Riding the American wave of Actor-Presidents, Movie-Star-Governors and Comedian-Politicians, Domingo is the Tenor-Executive, the Singer who is presumed to know his way around the board room and the donors’ dining room as well as the stage. Yet the Ring’s staggering financial loss is in part due to his managerial absence, having taken on the role of Verdi’s Simon Boccanegra at the Metropolitan Opera in New York during the Los Angeles run; clearly a conflict of interest was at play here.
Domingo, as Neruda, listening to the Postino |
And now, the apology for the Ring fiasco is Il Postino, a faithful operatic adaptation of the 1994 film, by Spanish composer Daniel Catan. This sumptuous, old-fashioned romantic opera sets back the clock at least 100 years, labeling opera once again as the expensive playground of the dilettante classes. It is a challenge-free audience pleaser, unabashedly modeled on the most successful and longer-lasting works that Puccini wrote between 1900 and 1910. Rich with cut-price romantic lyricism, it is a surefire cozy hit, a cheeky Mediterranean mea culpa that restores opera to its role of the safe vanilla artform.
- First of all, anyone who loses $6M because he was not minding the store should be fired immediately.
- Secondly, if the only reason to turn a movie into an opera is to provide a singer with an opportunity to show off, you should spend your money on something else, especially if that singer should have been fired in the first place (see ‘First of all’.)
- Thirdly, and most importantly, the lesson that audiences will take away from Il Postino is that opera is trivial, that it is a Victorian nostalgic irrelevance, and that it is a harmless divertissement for the upper classes to waste their money and time on.
Historicist art is art that repeats safe and successful models from the past; it appeals to the cowardly because there is no risk. There is no risk of exposure to real emotion because the veneer of nostalgia prevents interaction with anything in the present day.
In the 1960s it was standard practice to keep children away from funerals because it would harm them. Steering audiences away from interaction with the present day by anesthetizing them with nostalgia is a similar, over-protective move, and is certainly not introducing people to art, it is letting them slip into a coma of entertainment that masquerades as art. But do not be fooled; art is at the intersection of the temporal and the eternal, not at the intersection of capitalism and celebrity.
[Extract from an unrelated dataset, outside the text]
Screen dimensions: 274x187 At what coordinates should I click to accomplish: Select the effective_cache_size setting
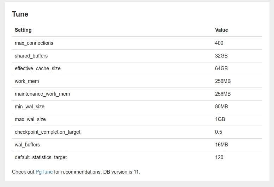[38, 68]
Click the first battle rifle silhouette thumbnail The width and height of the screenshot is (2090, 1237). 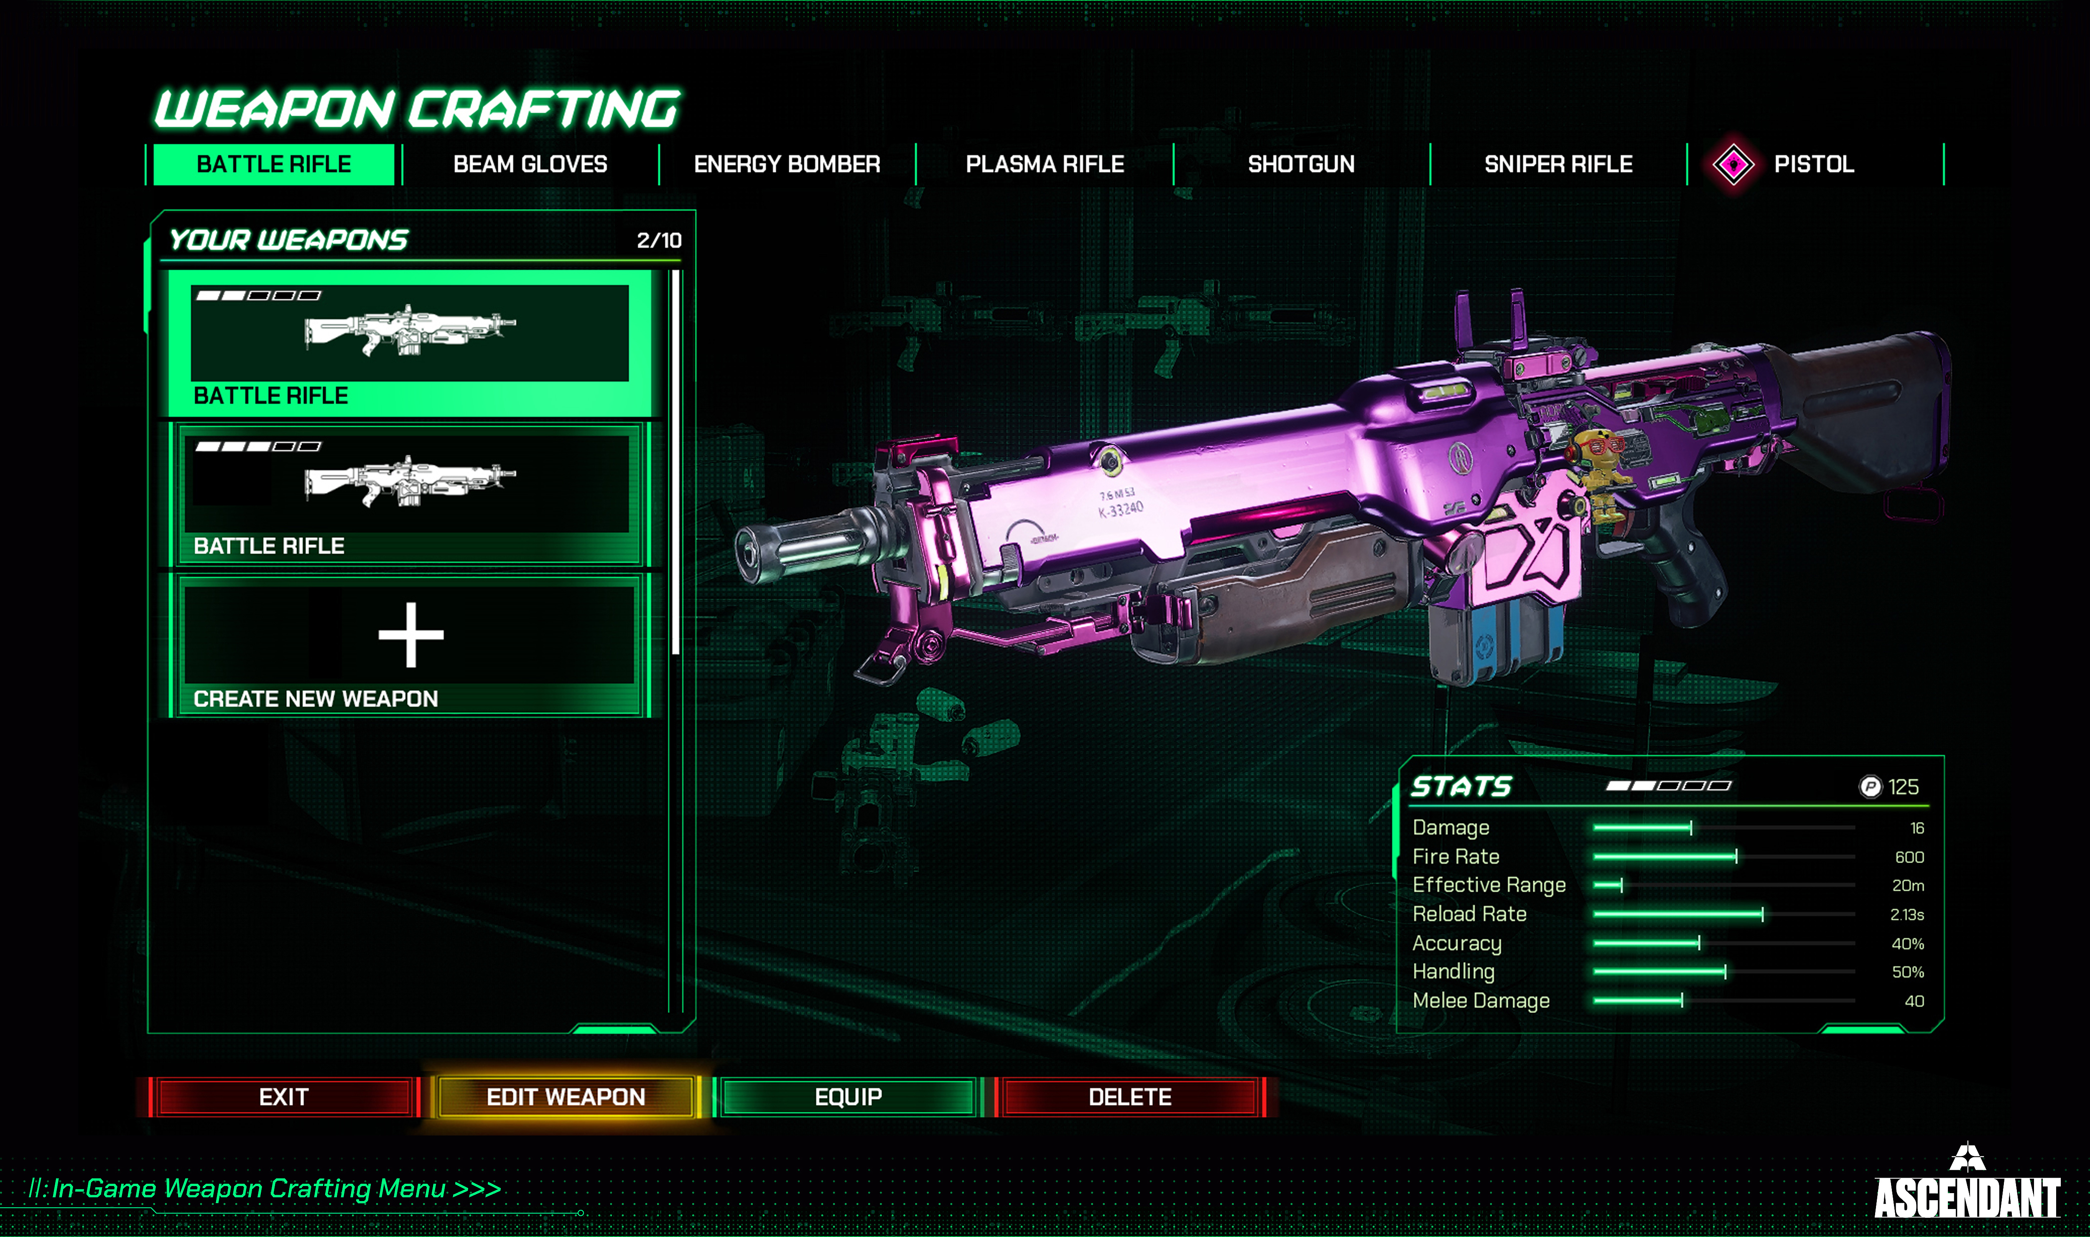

Great singers deliver themselves and their emotions, they don’t merely sing about them, great composers deliver themselves and their stories, they don’t describe them. Great opera poses a threat to the emotions of the stunted or inexperienced, which is why charlatans have to hide behind petty make-believe rather than risk the exposure of a true encounter with a potentially life-changing medium.
Thankfully time will weed out disingenuousness and all this play-acting will fall away.